The road is mostly flat, but there a couple of hills. So I push up them and resume my journey at the top, reaching for the brakes as I career down. Except that there aren't any. Not supplied on this bike. Terrifying. I discover that the only way to stop is to leap off the saddle, trying to avoid getting my calves bashed by the pedals in the process. I nearly end up in the water a few times. The car drivers come pretty close and almost force me into the deep drainage ditch the other side too. It takes a huge effort of will to finish this one. So I award myself the King of the Mountains green jersey. This is especially appropriate, as it turns out that there are two peaks and I spend most of the journey trying to cycle past one or the other.
Life on the Island
The Bora Bora scenery is lush and dramatic. Some gorgeous white beaches. Out in the lagoon I can see the bungalow dots of the various motu resorts.
Inland, the locals live a less luxurious lifestyle. Most dwellings have corrugated tin roofs and the people surround their houses with colourful pot plants. And, deja vu, the odd cockerel running around. Washing lines are laden with bright tie dye and floral patterned clothes. There are numerous old cars around, some piled up alongside the houses. There are also family graves with headstones in front of some of the dwellings.
The small schools are just primary schools. The secondary school is on another island and the state pays for the students to board. They get to come home every five weeks or so. Some of the men are bringing in today's catch, gutting the fish on the edge of the lagoon. They use small boats that are hoisted up on double wheeled winches, keeping them out of the water unless they are needed.
OMG Bora Bora Part 2
OMG, lagoon cruises here are amazing too. The coral is mainly soft pinks and purples, very Rennie Macintosh. There don't seem to be huge numbers of small fish, but I have been snorkelling with rays and sharks this morning. The sharks are reef sharks and lemon sharks; the reef sharks are dainty with dark pointy fins, while the lemon sharks are larger and keep their distance. There are small sting rays named Julie and Samantha (for some reason) who come to be fed; they are soft and velvety. However, the truly incredible experience is swimming with the manta rays. They are huge and so graceful.

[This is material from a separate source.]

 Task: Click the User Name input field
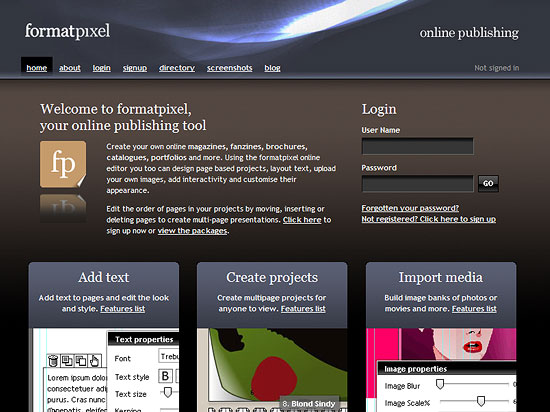417,146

Adieu to Bora Bora -Heartbreak
Some joker has set the alarm in my room to go off at 6 a.m. every day. And all my efforts to turn it off, including disconnecting the power, have failed. But at least I'm up to see the sunrise over the mountains and have a last sun bathe on my deck. It's breaking my heart to leave my beautiful room on the water. All in all a great deal to see and much character in evidence,
But I can't declare Bora Bora the lagoon winner; it really is ridiculously expensive. As I said, this is France, but it's not in the EEC, so the currency is the pacific franc. They'll accept euros as well then? No, but they'll take American dollars. For twenty dollars, in the supermarche, I purchase three cans of coke, a small tin of cashews and two bottles of local mineral water. The roughly 70 pence change is just enough to buy me a plastic carrier bag to put it all in.
On the plane trip nearly all the passengers sit on the right hand side of the plane to get their last glimpses of Bora Bora. I am so concerned that the plane will flip over I almost say something to the stewardess. And I sit on the left, resolutely denying myself the view. But there was no accident, obviously. Moorea next.